### WHAT YOU HAVE TO DO:
Word for word, transcribe the material below from its first line to the line with "Select the All results tab", both included.

### TASK INPUTS:
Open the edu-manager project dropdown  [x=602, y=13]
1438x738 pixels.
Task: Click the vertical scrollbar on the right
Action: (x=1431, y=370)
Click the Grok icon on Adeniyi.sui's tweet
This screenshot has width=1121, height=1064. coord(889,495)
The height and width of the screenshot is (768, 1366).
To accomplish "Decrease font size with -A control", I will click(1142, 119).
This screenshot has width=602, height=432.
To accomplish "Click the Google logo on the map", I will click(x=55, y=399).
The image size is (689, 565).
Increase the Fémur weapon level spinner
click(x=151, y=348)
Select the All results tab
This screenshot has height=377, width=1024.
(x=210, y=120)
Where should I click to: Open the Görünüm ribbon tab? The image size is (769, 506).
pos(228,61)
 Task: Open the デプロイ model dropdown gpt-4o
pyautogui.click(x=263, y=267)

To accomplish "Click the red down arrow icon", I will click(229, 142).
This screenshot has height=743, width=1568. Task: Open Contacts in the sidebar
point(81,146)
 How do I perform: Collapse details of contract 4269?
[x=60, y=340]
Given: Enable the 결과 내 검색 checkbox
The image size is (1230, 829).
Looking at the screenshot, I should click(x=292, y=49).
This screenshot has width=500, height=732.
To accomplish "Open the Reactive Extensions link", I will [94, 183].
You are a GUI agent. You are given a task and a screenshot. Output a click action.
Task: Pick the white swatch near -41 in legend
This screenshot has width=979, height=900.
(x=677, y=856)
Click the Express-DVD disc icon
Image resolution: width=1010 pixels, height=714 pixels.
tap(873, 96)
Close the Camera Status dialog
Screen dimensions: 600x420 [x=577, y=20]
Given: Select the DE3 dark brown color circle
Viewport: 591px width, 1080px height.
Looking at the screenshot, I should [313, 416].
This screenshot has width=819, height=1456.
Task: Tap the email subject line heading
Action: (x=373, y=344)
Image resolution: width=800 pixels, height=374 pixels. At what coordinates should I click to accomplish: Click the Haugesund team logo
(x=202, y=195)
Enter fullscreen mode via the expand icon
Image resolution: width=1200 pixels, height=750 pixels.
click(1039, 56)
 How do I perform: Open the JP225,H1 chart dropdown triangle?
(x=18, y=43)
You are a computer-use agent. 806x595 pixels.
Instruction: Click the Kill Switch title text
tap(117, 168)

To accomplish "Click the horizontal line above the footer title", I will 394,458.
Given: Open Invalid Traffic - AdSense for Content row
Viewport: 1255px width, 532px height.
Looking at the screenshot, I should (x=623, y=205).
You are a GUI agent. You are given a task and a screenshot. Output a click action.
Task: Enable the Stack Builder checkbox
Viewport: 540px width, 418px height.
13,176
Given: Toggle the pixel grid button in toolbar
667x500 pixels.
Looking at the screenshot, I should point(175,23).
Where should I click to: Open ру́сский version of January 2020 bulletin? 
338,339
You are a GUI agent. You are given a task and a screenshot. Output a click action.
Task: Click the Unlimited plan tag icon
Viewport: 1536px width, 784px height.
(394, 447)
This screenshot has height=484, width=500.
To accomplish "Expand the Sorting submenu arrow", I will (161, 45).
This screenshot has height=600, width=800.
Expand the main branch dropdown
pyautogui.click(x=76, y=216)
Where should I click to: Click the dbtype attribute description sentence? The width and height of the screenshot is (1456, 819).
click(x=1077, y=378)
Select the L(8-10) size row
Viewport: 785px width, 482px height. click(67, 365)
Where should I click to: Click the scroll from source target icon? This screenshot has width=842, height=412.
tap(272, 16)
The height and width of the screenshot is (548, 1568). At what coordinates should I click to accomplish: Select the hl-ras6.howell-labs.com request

### RESPONSE:
Open the edu-manager project dropdown  [x=602, y=13]
1438x738 pixels.
Task: Click the vertical scrollbar on the right
Action: (x=1431, y=370)
Click the Grok icon on Adeniyi.sui's tweet
This screenshot has width=1121, height=1064. coord(889,495)
The height and width of the screenshot is (768, 1366).
To accomplish "Decrease font size with -A control", I will click(1142, 119).
This screenshot has width=602, height=432.
To accomplish "Click the Google logo on the map", I will click(x=55, y=399).
The image size is (689, 565).
Increase the Fémur weapon level spinner
click(x=151, y=348)
Select the All results tab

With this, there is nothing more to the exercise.